Pathology of Central Nervous System Tumors Occurring During Infancy

Pathophysiology

• Difficult to classify due to immaturity of cells reflecting infancy of patient: Tumors in infants are often so large at presentation, with histologically undifferentiated cell type, that accurate identification of their site of origin can be elusive. With the advent of molecular cellular identifiers, subtypes of disease and therefore patterns of growth and response to therapy are becoming apparent.

AT/RTs

• Posterior fossa site of origin: Tumors are found throughout the CNS, but the posterior fossa site is most common. Rorke (14) found 66% in their series of 52 patients in this site.
• CNS metastasis: Tumors may be disseminated at presentation with seeding along CSF pathways.
• Systemic metastasis: Tumors do present outside the CNS; in fact the entity was first described as a subset of pediatric renal tumors. Metastases to or from the CNS are possible.

Neuroblastomas

• Spinal site of origin: Derived from primitive neural crest cells, vertebral and foramenal involvement is understandable. 7–15% of patients present with a paraspinal mass with or without cord compression (8).

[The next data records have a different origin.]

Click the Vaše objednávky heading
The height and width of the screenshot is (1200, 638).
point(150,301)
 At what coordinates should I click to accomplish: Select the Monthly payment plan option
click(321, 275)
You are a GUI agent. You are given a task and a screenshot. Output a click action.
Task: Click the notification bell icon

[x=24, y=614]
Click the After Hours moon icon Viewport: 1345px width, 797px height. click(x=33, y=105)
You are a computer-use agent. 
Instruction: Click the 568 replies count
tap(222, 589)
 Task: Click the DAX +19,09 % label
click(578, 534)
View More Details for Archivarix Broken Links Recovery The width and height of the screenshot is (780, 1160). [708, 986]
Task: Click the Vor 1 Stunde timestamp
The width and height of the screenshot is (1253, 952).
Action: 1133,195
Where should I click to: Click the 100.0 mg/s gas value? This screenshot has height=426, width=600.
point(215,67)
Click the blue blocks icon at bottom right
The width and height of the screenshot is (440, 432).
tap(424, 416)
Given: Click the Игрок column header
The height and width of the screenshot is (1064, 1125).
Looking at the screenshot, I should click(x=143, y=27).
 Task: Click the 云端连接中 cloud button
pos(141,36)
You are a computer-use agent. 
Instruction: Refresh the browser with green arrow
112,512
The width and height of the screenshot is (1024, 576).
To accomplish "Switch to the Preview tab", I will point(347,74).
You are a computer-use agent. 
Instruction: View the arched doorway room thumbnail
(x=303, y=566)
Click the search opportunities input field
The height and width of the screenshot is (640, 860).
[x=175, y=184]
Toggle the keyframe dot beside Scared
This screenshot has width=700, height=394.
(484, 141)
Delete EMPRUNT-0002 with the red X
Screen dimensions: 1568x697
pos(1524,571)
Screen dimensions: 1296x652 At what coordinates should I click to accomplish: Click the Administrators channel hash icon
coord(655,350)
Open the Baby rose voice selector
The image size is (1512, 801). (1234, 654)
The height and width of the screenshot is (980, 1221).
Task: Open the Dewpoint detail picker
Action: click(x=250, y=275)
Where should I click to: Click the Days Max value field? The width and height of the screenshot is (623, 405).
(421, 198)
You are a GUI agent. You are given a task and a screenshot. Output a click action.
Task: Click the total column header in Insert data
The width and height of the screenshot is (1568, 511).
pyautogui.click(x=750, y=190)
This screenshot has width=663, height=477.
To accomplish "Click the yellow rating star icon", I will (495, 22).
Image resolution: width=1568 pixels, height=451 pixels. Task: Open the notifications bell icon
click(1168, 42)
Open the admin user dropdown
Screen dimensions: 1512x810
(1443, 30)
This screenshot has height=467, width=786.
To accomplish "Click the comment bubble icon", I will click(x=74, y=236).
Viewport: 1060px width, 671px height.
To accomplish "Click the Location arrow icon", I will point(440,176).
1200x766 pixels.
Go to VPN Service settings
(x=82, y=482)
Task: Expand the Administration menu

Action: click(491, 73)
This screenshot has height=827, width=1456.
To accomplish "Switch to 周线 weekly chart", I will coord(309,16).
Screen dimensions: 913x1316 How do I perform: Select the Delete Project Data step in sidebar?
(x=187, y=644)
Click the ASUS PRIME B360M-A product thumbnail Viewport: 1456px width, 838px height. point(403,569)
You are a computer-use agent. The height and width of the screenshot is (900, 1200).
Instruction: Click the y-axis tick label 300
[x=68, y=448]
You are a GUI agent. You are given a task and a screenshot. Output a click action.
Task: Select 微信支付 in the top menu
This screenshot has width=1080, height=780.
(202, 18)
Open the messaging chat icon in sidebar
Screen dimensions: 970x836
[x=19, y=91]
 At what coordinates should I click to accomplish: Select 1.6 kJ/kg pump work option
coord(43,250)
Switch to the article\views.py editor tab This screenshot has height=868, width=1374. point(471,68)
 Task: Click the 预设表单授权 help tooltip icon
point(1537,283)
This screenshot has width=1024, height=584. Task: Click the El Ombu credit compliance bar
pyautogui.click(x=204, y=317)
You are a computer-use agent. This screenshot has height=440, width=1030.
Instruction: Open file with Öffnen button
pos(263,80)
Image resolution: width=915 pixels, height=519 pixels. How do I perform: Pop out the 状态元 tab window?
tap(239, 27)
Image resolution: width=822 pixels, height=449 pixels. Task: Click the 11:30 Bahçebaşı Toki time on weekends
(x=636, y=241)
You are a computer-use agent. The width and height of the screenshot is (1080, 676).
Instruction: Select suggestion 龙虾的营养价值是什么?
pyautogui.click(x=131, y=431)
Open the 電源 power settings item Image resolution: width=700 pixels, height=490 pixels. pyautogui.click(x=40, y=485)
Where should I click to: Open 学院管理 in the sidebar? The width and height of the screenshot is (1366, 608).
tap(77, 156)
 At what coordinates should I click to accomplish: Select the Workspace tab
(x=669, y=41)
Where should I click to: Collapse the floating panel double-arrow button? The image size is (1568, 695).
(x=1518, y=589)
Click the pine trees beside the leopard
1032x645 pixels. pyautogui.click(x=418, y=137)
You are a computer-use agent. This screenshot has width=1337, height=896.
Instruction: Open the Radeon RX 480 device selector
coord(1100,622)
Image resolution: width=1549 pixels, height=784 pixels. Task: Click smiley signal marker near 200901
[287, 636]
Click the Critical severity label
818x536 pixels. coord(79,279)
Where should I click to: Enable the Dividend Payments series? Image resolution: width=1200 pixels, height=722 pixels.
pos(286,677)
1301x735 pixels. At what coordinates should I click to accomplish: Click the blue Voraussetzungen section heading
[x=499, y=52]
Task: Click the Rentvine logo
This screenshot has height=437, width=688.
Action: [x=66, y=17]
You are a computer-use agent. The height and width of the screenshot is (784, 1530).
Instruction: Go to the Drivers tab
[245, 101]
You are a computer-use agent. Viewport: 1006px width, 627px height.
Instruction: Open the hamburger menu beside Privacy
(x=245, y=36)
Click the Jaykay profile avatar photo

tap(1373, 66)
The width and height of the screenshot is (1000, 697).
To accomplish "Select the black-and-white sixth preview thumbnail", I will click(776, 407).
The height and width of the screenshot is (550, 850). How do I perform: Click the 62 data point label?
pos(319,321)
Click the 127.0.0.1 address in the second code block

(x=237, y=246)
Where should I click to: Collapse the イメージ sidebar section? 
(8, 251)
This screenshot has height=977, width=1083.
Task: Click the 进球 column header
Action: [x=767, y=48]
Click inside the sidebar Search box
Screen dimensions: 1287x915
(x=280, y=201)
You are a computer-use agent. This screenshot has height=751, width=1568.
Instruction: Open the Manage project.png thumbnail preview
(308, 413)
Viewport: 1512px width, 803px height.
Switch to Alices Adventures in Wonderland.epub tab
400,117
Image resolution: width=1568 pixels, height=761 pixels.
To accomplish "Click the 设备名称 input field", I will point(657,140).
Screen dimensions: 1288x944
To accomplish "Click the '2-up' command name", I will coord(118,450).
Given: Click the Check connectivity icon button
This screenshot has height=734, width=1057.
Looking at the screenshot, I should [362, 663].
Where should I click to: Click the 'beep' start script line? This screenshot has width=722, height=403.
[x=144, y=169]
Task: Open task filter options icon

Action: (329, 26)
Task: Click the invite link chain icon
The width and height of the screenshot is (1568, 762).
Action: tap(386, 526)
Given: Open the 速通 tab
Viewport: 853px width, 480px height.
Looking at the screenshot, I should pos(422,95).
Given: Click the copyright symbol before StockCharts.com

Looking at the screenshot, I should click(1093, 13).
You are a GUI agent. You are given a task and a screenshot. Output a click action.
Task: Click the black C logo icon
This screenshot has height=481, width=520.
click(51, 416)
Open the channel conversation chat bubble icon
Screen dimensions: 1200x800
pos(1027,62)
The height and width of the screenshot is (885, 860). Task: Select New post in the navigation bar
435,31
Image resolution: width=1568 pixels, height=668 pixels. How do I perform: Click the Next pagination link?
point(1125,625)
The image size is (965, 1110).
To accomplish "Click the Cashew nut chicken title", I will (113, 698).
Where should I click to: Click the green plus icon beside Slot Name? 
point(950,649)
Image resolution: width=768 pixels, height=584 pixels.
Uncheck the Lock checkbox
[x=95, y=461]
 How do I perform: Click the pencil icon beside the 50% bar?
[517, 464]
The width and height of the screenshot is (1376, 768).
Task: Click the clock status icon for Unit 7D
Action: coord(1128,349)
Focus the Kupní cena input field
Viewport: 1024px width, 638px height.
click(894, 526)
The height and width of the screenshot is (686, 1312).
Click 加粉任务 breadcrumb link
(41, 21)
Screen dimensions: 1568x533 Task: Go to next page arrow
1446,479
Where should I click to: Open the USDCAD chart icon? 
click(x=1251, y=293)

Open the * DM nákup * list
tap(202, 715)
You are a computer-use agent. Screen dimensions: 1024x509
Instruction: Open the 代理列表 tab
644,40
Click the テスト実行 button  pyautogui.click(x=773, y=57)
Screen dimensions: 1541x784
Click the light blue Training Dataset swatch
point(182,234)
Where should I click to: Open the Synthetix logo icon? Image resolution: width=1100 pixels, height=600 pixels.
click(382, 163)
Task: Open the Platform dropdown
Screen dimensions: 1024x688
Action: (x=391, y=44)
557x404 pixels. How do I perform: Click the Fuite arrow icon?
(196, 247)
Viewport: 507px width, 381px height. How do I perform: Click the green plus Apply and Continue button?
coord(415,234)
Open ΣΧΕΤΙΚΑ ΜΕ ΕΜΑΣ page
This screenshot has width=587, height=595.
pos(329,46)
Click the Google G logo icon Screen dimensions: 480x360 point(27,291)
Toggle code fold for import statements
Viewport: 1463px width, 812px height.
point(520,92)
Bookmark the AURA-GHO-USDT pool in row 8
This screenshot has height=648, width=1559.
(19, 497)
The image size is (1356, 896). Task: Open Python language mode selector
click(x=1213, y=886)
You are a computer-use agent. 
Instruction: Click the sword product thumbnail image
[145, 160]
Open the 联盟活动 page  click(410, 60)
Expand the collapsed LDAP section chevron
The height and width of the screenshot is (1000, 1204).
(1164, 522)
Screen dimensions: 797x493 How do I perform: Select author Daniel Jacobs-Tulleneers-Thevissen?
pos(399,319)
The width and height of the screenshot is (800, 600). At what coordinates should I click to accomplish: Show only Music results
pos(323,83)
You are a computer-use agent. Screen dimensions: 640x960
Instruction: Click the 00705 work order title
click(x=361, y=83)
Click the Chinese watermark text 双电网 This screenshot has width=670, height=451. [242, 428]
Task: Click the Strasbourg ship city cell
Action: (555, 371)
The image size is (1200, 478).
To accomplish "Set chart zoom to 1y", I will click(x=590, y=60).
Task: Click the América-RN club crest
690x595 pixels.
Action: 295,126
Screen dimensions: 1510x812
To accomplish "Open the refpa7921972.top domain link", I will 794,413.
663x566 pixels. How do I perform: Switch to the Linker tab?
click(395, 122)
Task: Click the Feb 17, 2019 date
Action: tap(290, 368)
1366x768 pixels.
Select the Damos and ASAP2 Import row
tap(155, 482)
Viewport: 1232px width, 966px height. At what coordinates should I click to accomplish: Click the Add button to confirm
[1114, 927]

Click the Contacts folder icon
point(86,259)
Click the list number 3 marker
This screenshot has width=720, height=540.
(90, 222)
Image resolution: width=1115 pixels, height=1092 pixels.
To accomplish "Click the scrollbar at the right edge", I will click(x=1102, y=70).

Desmoplastic infantile gangliogliomas

• Supratentorial: Tumors are superficial in the cerebrum.
• Cystic: Cystic components are common.
• Large: These tumors tend to be large, firm, multilobulated, and well demarcated (14, 19, 22).

Molecular/Genetic Pathology

The concept that conatal tumors might be associated with germline mutations in tumor suppressor genes has been entertained since the mid-portion of the 20th century, following seminal work of authors such as Armitage and Doll (1) and Knudson (9), who noted statistical data consistent with as few as two somatic mutations resulting in tumorogenesis.

AT/RTs

• Chromosome 21: Abnormalities on chromosome 22 have been identified in > 50% of patients with AT/RTs, with other abnormalities such as deletions affecting chromosomes 6, 13, and 17 (13).
• Chromosome 22: The specific genetic abnormality identified on chromosome 22 is deletion of a gene at 22q11.2, hSNF5/INI1. This gene appears to be a tumor suppressor (20, 24). The presence of the INI -1 deletion in tumors of PNET-like histology is accepted by most to be diagnostic of AT/RT.

Neuroblastomas

• Chromosome 2: Amplification of the N-Myc gene of chromosome 2 in tumor tissue may confer high-risk status, although clinical series differ in the observation of risk association (8, 18).
• DNA ploidy: DNA ploidy is also a feature of these tumors that increases risk. 

Desmoplastic infantile gangliogliomas

• Abnormal karyotype: Karyotypic abnormalities including isochromosome 1q, polyploidy, and telomere associations are described (20).

Histopathology

AT/RTs

• Rhabdoid cell: The tumor, as its name suggests, is characterized by rhabdoid cells with an eccentrically placed nucleus.
• Difficult to differentiate from PNET: More than 70% contain fields indistinguishable from PNET, which explains prior classification in this group.

Desmoplastic infantile gangliogliomas

• Mixture of ganglion cells and astrocytes: Desmoplastic infantile gangliogliomas contain a mixture of astrocytes within a dense fibrous stroma. By definition they contain ganglion cells. 
• Pleomorphic nuclei with high mitotic rate: Histological appearance with pleomorphic nuclei and high mitotic index confer the appearance of an anaplastic tumor.  Biological activity, however, is of an indolent course, with surgical excision often being curative (14).

Medulloepitheliomas

• Tubules with pseudostratification: Composed of canalicular structures. Typically there is a pseudostratification of cells with mitoses toward the abluminal border.
• Cell differentiation: There may be component differentiation along glial, neuronal, or mesenchymal lines, with the tumor being described as the most primitive primary CNS tumor (14, 16).